| SOURCE PASSAGE |
- - - - -
Going Overboard in Icy Water

Posted by Drew Frye at 04:20PM - Comments: (3)

PS Tester Drew Frye tests a drysuit to see if how it might hold up in the U.S. standard test for immersion suits—six hours in freezing water (32-degree F). Dry suits are not certified to the immersion suit standard, but are more practical for the cruising sailor. Frye was able to complete the test, enduring six hours without serious discomfort. Isaac Asimov kept him occupied for the duration.

Should you find yourself cast into icy water, there are few things you can do that may help.

Acclimatize. As a year round kayaker and small boat sailor, I’ve fallen in cold water countless times, and I was always dressed for the water. According to research, it is also important that I get use to the water by immersing myself in stages with the approach of fall. Sure, this process was particularly cold in the face, but by winter it was not a true shock. Alternatively, get a wet suit and do your own in-water work. Research has shown that getting your face in cold water just a few times each season may make all the difference.

Should you fall in, focus on doing the right things in the critical first minutes:

• Take a deep breath and focus hard on not gasping.

• When you get to the surface, focus on floating and stabilizing your breathing. You are not going to be able to swim or do anything productive for several minutes, and as a cold water overboard victim, there is nothing you need to do for a minute or two. Focus on not drowning. If you have a PFD that will be a huge help. If not, try to tread water with as little effort as possible. Calm down and realize you have some time.
- - - - -
Element and text position data:
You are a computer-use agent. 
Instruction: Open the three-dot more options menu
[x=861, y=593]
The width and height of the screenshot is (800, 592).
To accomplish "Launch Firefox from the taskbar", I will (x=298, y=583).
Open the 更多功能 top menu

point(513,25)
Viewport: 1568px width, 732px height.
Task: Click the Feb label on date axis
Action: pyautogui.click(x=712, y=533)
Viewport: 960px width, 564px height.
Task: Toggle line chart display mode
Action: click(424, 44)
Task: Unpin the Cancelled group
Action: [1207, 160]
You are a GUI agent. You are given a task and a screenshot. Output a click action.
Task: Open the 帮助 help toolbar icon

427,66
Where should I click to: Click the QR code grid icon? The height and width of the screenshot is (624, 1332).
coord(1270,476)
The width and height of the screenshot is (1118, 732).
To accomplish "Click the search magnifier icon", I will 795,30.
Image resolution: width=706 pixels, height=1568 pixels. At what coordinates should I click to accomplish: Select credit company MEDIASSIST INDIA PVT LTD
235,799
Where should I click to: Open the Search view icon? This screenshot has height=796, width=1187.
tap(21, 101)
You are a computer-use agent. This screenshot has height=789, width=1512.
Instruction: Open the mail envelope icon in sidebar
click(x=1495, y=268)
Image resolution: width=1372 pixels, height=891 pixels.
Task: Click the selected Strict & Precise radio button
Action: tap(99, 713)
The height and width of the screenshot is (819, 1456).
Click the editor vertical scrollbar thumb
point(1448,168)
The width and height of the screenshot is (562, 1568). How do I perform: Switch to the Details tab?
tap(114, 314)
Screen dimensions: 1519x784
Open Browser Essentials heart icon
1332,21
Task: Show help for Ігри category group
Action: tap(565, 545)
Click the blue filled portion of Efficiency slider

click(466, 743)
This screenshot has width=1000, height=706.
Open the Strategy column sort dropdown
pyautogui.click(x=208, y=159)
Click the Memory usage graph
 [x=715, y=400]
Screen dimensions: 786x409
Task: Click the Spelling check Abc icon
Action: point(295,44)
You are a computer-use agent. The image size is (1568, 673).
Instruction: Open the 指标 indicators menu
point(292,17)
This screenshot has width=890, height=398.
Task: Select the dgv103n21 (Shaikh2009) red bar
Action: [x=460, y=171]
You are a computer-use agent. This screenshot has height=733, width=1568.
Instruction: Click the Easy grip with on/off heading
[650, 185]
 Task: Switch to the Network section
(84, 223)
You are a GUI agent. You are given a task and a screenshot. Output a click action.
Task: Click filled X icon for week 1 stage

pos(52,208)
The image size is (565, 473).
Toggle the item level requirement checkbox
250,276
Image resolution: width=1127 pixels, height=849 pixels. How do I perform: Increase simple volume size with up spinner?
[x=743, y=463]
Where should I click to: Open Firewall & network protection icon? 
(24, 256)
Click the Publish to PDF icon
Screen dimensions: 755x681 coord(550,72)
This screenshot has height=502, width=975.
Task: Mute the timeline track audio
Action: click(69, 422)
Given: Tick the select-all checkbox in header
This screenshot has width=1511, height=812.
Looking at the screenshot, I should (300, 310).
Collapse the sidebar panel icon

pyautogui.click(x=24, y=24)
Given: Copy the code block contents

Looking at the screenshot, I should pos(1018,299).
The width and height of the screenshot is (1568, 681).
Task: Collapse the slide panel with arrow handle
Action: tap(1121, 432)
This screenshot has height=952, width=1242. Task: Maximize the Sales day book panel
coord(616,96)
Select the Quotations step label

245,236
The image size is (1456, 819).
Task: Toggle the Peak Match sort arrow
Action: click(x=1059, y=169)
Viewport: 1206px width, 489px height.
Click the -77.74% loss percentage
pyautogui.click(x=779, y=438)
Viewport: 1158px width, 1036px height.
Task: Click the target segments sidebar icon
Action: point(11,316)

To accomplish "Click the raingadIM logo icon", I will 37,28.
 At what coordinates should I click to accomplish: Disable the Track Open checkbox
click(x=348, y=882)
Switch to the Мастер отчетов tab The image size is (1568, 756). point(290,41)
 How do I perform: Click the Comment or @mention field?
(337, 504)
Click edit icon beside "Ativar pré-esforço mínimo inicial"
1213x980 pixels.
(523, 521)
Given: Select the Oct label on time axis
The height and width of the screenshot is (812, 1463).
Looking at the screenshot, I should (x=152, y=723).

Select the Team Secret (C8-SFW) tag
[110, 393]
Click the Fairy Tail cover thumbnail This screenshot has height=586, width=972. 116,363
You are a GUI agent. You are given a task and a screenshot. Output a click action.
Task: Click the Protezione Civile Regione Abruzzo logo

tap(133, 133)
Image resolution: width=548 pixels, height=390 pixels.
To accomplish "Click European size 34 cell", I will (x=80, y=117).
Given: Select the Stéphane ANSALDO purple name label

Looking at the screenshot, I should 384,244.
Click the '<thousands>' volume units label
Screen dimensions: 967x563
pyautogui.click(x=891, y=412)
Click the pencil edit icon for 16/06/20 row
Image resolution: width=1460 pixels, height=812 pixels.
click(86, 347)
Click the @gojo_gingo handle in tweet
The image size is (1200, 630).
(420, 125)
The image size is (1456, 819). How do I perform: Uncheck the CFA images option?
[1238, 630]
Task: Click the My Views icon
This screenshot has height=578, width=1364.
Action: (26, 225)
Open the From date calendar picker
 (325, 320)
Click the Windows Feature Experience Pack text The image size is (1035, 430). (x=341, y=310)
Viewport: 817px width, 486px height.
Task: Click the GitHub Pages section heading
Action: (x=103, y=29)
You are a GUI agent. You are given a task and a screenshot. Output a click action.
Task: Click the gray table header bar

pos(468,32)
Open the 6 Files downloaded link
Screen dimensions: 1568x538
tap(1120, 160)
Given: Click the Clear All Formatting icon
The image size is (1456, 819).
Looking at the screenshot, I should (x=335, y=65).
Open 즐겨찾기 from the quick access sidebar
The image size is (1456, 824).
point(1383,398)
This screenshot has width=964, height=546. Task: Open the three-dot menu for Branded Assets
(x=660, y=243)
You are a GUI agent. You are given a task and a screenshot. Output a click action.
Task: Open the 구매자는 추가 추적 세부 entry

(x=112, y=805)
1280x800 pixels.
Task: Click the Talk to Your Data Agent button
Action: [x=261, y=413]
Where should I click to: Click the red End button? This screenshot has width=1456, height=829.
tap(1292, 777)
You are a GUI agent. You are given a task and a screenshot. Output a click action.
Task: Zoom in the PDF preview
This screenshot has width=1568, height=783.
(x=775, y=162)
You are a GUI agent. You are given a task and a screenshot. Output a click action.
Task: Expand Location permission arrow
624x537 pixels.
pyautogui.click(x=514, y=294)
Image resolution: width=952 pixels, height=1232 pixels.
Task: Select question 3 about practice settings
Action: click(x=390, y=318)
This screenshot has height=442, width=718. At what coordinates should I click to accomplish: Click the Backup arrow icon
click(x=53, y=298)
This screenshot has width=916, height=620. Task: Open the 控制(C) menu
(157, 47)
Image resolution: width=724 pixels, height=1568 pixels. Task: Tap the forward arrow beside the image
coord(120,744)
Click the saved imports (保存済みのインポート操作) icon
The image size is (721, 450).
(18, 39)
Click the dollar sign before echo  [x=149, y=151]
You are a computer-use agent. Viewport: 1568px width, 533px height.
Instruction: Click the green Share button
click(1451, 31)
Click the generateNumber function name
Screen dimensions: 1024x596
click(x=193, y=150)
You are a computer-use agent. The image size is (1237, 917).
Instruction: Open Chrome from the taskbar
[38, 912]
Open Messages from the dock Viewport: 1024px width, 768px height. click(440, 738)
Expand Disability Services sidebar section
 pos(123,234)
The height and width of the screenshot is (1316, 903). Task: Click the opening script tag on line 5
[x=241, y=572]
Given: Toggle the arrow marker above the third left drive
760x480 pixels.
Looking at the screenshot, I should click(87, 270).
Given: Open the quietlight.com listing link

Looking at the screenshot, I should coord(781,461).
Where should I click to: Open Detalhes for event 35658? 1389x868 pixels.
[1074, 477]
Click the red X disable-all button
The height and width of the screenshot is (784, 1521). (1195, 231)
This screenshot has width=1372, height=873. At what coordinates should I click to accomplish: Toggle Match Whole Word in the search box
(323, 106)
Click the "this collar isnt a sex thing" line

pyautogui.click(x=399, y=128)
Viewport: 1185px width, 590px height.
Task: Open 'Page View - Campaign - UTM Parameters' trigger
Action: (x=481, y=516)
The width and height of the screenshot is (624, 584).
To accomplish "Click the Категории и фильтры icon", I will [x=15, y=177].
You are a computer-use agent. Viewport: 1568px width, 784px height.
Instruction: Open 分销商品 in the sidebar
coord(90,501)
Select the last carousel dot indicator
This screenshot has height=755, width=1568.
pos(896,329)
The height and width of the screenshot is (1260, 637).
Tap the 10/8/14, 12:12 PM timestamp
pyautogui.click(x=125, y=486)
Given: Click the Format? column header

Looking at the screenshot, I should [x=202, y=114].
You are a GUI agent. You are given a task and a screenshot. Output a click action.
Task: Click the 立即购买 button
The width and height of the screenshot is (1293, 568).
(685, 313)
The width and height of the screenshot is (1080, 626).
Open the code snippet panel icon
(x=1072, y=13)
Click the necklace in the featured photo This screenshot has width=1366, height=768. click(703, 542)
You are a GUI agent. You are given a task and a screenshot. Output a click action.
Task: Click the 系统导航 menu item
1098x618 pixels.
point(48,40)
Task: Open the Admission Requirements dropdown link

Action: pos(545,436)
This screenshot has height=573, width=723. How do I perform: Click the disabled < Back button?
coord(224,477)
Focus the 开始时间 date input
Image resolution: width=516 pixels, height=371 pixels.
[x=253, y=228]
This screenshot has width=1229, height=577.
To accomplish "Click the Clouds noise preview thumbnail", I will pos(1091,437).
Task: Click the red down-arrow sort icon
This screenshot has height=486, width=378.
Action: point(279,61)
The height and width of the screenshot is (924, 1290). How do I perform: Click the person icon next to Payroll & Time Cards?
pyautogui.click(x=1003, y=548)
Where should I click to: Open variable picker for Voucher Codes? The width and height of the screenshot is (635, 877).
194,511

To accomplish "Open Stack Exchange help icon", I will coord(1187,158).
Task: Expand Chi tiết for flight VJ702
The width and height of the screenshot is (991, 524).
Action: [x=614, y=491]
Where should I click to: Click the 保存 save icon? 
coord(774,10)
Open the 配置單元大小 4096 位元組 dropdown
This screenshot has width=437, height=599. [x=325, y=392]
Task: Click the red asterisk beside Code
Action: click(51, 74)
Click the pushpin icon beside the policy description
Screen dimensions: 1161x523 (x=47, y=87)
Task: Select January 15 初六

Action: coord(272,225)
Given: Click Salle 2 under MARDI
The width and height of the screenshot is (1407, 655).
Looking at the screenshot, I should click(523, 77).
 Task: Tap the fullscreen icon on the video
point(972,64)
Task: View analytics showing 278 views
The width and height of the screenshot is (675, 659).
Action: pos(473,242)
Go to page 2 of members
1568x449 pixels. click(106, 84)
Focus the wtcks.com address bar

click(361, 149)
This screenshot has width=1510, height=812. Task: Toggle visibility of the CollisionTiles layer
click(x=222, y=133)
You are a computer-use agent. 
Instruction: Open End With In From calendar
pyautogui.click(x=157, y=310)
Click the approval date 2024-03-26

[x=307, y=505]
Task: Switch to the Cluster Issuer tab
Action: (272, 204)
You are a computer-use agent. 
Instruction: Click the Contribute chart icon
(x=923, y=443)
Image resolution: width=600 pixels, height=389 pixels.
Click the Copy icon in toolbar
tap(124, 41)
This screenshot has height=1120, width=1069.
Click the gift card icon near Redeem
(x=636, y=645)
- - - - -
| EXERCISE INSTRUCTIONS |
1. Which items of protective gear or flotation does the post on going overboard in icy water name? Count the drysuit and "dry suit" as a single item.
2. Does the post on going overboard in icy water support each statement below? For each, answer yes or no and quote the words from the post that settle it.
(a) Dry suits are certified to the immersion suit standard.
(b) Frye finished the six-hour test.
(c) Someone who falls into cold water should start swimming at once.
3. Can you carry on the post about going overboard in icy water, starting right after its final sentence?
You won't need the listing for any of this.

| PER-TASK ANSWERS |
1.
- Drysuit
- Immersion suit
- Wet suit
- PFD

2.
(a) No: "Dry suits are not certified to the immersion suit standard"
(b) Yes: "Frye was able to complete the test, enduring six hours without serious discomfort."
(c) No: "You are not going to be able to swim or do anything productive for several minutes"

3.
• Once your breathing has returned to normal, try to reach any flag buoy or floating objects pitched in the water by the crew. Tighten up every zipper and flap on your foul weather gear and curl up in a fetal position to conserve heat. If you are alone or on a small boat that has capsized, make a clear-headed decision about what to do next and do it. If help is likely or you don’t have a PFD, stay with the boat. If shore is nearby and no one is coming, it can make sense to strike out before the cold gets to you, but watch your pacing.

For more on surviving in cold water, see the previous blog post on this topic: "Cold Water Survival." Among the resources available in that blog post is an informative 10-minute video on cold water survival based on a program developed by Dr. Gordon Giesbrecht (Professor Popsicle), a professor of thermophysiology at the University of Manitoba in Winnipeg, Canada.

The upcoming March 2019 issue of Practical Sailor offers a more detailed look at cold water survival equipment and strategies.

Comments (3)

We did not read the original research, but the following language has been repeated numerous times, always attributed to prior research:

"... Swimmers can habituate this response very fast; as few as 5 or 6 three minute immersions where the whole body (not the head) are immersed in cold water will halve the cold shock response. Research shows that these dulled response are conserved for a period of time: if you miss a couple of weeks in cold water, you don't start all over again. Half of this cold water shock reduction is present 14 months following the initial batch of cold water immersions."

This follows common sense; cold weather surfers and kayakers face extreme water immersion regularly without incident. The reason is that it is as the season progresses, cold water is not a shock to them, not anymore. An odd corollary, also supported by research, is that a wet suit or even dry suit, alone is not enough; just the cold water on the face and neck can be enough to trigger gasping. What is required is both adequate immersion clothing and regular exposure to cold water in the face.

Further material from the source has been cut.